9700 Pro was quite a big leap in performance at the time but come on, changed the industry??
Came from nowhere with astonishing performance and the first fully programmable pixel and vertex shaders ever seen in consumer level hardware. I would say it changed the industry.
Voodoo1 for sure. My 1st 3d card ever. Quake 2 in openGL was amazing!
It didn't change the industry just because it was fast and and as for it's shaders they were really just the next evolutionary step from what the GF3 introduced and we were all expecting from NV30, incidently NV30 actually had FP32 support whereas 9700 Pro was only FP24 so if anything NV30 changed the industry more.
no
GF3 was integer based which was pretty useless and just not flexible enough, it was not until the R300 that we got fully floating point shaders which made the big difference. NV30 was a big bag of fail, fast on old stuff, pathetically slow on newer games and released 6 months after the ATI effort. Only a die hard NV fanboy would try to claim otherwise.
Wiki said:Shaders
With regards to the much-touted Direct3D 9.0 shader model 2.a capabilities of the NV3x series and the related marketing claim of "cinematic effects" capabilities, the actual performance was quite poor.[5] A combination of factors combined to hamper how well NV3x could perform these calculations.
Firstly, the chips were designed for use with a mixed precision programming methodology.[4] A 64-bit precision "FP16" mode would be used for situations where high-precision math was seen as unnecessary to maintain image quality. In other cases, where mathematical accuracy was more important, a 128-bit "FP32" mode would be utilized. The ATI R300-based cards did not benefit from partial precision because they always operated at shader model 2's required minimum of 96-bit FP24 for full precision. For a game title to use FP16, the programmer had to specify which effects used the lower precision using "hints" within the code. Because ATI didn't benefit from the lower precision and the R300 performed far better on shaders overall, and because it took more effort to optimize shader code for the lower precision, the NV3x hardware was usually crippled to running full precision full-time.

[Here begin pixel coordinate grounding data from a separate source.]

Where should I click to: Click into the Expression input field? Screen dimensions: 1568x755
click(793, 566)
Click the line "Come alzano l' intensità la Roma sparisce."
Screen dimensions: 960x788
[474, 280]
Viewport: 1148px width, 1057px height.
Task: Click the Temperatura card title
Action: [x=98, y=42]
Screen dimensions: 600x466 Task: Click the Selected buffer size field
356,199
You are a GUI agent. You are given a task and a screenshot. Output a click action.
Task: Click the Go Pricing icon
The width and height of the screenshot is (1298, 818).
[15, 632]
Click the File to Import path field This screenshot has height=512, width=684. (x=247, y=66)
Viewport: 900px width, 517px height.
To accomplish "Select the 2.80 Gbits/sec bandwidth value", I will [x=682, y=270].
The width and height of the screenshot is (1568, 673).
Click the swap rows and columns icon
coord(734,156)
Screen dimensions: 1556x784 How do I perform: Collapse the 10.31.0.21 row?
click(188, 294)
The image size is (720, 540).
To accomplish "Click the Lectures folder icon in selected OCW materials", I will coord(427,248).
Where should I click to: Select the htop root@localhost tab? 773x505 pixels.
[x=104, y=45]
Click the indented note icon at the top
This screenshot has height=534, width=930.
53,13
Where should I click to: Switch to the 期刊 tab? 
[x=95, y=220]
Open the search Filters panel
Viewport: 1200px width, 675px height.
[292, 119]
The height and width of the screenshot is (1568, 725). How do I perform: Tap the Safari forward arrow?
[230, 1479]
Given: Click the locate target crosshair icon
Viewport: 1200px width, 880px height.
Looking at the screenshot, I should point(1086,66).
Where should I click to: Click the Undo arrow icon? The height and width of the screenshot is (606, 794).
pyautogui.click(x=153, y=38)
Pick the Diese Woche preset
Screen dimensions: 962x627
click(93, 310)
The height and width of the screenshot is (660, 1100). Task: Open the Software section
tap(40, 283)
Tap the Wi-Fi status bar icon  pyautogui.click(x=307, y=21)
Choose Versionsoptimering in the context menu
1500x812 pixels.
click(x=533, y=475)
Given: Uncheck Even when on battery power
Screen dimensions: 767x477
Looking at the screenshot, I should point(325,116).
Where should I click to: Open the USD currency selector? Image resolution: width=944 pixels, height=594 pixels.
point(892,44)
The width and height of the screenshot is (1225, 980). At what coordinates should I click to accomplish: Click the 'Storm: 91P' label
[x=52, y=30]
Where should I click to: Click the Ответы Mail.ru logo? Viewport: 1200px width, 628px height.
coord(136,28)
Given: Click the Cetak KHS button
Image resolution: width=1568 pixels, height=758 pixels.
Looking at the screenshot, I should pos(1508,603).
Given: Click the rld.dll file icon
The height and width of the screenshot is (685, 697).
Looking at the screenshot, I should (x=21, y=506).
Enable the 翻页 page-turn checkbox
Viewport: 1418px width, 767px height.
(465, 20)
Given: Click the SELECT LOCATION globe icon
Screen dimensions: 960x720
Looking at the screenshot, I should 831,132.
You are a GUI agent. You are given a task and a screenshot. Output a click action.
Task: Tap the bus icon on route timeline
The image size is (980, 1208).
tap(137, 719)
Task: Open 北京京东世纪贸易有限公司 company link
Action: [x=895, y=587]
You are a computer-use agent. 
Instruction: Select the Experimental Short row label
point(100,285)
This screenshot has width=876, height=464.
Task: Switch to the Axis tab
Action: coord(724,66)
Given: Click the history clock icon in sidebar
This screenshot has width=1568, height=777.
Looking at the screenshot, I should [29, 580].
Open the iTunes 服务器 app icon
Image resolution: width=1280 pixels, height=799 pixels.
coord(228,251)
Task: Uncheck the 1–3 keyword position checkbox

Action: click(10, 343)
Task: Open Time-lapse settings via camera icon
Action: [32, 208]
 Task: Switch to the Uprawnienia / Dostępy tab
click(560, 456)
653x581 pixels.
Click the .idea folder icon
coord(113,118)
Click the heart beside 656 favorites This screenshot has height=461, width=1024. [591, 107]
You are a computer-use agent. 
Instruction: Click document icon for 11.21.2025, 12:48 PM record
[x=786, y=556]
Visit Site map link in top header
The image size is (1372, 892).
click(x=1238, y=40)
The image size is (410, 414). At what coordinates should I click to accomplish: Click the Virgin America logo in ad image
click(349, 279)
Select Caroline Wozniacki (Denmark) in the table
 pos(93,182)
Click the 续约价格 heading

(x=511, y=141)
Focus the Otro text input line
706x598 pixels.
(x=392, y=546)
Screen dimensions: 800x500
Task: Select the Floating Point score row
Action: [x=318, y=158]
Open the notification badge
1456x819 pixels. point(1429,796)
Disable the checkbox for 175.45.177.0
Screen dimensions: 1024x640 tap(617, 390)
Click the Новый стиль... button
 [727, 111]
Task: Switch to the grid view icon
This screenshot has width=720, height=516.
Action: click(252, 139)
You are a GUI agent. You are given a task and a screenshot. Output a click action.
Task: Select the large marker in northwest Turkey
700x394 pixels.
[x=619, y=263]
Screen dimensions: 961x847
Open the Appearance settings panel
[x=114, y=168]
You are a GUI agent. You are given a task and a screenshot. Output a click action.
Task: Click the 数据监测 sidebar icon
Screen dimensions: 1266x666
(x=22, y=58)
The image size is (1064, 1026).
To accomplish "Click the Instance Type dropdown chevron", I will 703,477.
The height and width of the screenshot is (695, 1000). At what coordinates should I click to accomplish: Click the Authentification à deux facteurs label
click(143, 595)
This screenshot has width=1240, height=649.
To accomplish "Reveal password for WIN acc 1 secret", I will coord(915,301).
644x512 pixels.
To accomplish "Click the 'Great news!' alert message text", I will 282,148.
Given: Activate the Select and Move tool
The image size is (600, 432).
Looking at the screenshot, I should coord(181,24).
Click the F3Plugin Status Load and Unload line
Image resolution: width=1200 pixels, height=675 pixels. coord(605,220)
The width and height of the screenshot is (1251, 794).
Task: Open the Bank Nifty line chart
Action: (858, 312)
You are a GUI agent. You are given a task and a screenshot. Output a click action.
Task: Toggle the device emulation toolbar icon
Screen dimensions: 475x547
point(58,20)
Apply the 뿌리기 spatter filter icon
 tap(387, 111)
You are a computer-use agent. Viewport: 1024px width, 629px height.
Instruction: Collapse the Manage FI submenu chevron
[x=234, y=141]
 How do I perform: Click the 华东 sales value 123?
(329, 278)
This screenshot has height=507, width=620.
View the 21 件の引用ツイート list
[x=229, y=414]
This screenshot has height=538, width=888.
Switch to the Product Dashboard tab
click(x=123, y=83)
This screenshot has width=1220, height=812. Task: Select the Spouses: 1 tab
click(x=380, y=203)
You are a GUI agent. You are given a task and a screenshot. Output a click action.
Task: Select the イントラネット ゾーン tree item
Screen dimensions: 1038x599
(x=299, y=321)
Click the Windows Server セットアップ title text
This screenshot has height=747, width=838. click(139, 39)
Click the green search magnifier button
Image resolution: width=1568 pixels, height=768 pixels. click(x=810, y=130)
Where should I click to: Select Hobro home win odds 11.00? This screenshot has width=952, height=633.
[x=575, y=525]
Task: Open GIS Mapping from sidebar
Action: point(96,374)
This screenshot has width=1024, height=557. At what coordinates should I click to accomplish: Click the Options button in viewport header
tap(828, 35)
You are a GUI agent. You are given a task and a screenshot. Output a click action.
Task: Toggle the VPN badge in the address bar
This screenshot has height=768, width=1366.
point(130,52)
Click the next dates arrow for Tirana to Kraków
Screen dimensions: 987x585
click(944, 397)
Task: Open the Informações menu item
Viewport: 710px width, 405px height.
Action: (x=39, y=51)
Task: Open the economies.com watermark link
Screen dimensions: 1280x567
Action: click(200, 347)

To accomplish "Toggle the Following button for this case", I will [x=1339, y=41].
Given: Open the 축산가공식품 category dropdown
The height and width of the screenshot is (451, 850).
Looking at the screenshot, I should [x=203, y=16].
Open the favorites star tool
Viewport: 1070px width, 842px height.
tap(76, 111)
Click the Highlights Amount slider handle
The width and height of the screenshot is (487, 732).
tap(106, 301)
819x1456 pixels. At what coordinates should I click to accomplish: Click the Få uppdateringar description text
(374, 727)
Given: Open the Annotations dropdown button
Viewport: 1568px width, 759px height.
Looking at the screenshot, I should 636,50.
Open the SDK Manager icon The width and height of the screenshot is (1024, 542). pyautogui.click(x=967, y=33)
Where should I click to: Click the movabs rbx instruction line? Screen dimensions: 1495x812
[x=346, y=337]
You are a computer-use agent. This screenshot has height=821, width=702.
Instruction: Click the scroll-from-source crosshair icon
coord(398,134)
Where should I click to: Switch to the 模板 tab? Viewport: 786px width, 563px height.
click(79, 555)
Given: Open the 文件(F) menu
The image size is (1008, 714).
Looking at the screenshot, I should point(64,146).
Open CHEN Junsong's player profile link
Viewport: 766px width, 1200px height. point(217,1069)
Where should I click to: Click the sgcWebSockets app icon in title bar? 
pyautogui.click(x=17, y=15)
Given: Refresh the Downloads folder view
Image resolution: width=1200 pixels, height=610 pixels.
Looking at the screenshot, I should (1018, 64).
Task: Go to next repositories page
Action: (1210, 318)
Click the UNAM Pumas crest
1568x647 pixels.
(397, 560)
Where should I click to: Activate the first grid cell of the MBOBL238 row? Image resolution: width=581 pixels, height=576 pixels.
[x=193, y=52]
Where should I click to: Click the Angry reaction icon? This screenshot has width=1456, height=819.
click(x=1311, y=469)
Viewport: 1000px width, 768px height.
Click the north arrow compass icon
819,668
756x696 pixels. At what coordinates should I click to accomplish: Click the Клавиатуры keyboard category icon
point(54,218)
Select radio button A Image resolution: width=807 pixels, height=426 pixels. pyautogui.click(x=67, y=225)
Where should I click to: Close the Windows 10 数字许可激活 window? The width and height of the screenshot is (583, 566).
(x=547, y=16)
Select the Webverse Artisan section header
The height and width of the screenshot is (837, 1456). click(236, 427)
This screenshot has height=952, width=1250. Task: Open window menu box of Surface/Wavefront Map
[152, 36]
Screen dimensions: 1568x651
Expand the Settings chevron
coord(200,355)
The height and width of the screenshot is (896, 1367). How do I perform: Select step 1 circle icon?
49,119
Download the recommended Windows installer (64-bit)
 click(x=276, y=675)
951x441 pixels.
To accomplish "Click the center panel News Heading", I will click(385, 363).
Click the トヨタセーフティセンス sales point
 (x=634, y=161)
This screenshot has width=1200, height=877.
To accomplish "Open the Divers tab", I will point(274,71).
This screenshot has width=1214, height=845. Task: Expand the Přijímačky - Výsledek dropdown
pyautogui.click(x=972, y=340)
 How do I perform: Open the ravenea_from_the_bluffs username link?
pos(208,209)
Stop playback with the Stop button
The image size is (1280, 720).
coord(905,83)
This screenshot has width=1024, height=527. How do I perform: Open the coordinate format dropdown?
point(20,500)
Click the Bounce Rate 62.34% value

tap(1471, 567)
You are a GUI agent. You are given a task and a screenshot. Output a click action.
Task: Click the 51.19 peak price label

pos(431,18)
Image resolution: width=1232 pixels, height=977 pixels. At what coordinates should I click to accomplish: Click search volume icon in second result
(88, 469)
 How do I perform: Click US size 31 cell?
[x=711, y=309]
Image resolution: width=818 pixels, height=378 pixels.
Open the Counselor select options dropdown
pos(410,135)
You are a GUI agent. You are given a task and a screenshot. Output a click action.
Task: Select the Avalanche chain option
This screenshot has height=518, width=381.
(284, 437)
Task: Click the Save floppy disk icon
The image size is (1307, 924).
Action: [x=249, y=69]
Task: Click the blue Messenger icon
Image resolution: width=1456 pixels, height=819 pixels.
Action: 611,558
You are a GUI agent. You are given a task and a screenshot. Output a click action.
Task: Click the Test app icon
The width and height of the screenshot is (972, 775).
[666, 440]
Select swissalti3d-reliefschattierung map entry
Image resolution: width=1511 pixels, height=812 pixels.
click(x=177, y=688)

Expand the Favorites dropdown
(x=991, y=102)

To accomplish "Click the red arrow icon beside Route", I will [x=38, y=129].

The NV3x chips also used a processor architecture that relied heavily on the effectiveness of the video card driver's shader compiler.[4] Proper instruction ordering and instruction composition of shader code could dramatically boost the chip's computational efficiency. Compiler development is a long and difficult task and this was a major challenge that Nvidia tried to overcome during most of NV3x's lifetime. Nvidia released several guidelines for creating GeForce FX-optimized code and worked with Microsoft to create a special shader model called "Shader Model 2.a". This model leveraged the design of NV30 in order to extract greater performance and flexibility. Nvidia would also controversially rewrite game shader code and force the game to use their shader code instead of what the developer had written. However, such code would often result in lower final image quality.